■ Task directions
Output the data below line for line, exactly, up to and including the line where "- Мужская парфюмерия (613, 413)" appears.
*** Source data Section Begins ***
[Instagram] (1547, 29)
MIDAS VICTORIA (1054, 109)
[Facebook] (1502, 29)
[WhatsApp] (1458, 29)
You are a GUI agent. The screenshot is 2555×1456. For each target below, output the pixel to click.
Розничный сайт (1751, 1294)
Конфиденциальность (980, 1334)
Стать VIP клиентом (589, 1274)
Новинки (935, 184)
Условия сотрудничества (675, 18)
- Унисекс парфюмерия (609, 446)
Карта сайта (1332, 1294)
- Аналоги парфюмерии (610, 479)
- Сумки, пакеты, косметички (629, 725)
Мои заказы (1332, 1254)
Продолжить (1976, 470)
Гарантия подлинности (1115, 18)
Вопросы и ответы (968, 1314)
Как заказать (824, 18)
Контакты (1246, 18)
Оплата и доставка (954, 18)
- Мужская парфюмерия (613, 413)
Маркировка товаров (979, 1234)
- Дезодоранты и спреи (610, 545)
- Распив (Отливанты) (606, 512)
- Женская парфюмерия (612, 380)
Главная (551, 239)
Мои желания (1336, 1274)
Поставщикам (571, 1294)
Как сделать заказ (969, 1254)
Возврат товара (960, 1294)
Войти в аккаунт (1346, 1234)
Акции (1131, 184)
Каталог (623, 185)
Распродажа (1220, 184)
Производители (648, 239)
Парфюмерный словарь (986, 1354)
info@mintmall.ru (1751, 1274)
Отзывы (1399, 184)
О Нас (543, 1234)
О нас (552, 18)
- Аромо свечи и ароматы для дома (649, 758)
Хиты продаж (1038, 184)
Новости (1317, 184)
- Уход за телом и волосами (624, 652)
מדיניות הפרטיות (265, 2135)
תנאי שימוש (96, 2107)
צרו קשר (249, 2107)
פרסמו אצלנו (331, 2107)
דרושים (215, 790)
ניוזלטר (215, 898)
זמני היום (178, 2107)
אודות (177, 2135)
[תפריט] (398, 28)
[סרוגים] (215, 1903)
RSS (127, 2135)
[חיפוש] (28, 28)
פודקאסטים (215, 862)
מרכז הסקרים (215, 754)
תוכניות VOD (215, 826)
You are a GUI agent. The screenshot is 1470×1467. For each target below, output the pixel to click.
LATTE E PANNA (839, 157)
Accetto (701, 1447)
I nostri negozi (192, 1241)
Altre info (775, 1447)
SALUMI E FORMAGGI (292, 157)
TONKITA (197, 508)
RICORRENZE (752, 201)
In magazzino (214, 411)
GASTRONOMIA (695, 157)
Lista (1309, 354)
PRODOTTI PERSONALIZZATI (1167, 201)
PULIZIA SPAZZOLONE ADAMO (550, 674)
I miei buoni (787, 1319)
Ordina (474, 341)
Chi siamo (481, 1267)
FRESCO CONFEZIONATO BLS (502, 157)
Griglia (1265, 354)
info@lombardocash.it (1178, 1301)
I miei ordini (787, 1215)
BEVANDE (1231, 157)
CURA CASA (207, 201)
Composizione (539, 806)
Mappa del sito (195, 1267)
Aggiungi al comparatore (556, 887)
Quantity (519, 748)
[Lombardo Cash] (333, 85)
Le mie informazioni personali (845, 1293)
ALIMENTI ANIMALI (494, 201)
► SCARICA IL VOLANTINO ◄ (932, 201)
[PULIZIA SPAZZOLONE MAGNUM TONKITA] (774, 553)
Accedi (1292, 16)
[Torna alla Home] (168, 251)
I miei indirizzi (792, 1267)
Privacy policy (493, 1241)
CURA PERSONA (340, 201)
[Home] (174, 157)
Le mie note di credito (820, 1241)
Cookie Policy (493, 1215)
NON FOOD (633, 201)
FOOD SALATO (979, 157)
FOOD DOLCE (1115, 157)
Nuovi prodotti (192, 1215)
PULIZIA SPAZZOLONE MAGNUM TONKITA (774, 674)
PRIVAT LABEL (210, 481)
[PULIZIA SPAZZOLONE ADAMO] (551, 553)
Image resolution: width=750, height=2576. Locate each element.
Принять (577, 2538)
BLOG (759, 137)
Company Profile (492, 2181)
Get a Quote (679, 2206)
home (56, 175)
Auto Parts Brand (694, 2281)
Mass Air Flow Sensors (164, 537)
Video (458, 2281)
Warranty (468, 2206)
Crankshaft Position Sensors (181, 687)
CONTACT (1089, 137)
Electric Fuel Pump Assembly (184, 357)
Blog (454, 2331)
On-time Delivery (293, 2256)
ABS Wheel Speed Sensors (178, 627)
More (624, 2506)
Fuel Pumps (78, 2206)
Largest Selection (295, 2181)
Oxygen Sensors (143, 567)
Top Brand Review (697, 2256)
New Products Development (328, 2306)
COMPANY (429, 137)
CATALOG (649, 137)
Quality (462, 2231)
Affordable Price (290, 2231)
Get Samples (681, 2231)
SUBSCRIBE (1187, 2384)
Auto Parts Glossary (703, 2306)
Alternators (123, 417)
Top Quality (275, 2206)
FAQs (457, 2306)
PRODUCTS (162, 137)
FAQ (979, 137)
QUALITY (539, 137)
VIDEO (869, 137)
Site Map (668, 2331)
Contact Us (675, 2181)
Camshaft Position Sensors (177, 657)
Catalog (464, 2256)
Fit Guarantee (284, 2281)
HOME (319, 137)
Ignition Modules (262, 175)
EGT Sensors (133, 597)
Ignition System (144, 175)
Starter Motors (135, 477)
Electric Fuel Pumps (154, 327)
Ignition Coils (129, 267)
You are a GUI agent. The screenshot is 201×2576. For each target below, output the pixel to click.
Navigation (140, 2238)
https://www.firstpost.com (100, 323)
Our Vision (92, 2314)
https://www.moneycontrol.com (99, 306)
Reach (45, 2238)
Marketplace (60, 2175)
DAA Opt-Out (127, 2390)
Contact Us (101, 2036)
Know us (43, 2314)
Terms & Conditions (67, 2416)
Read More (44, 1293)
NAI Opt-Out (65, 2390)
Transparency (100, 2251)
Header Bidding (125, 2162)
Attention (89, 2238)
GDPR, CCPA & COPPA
*** Source data Section Ends ***
■ Reply to the exercise
[Instagram] (1547, 29)
MIDAS VICTORIA (1054, 109)
[Facebook] (1502, 29)
[WhatsApp] (1458, 29)
You are a GUI agent. The screenshot is 2555×1456. For each target below, output the pixel to click.
Розничный сайт (1751, 1294)
Конфиденциальность (980, 1334)
Стать VIP клиентом (589, 1274)
Новинки (935, 184)
Условия сотрудничества (675, 18)
- Унисекс парфюмерия (609, 446)
Карта сайта (1332, 1294)
- Аналоги парфюмерии (610, 479)
- Сумки, пакеты, косметички (629, 725)
Мои заказы (1332, 1254)
Продолжить (1976, 470)
Гарантия подлинности (1115, 18)
Вопросы и ответы (968, 1314)
Как заказать (824, 18)
Контакты (1246, 18)
Оплата и доставка (954, 18)
- Мужская парфюмерия (613, 413)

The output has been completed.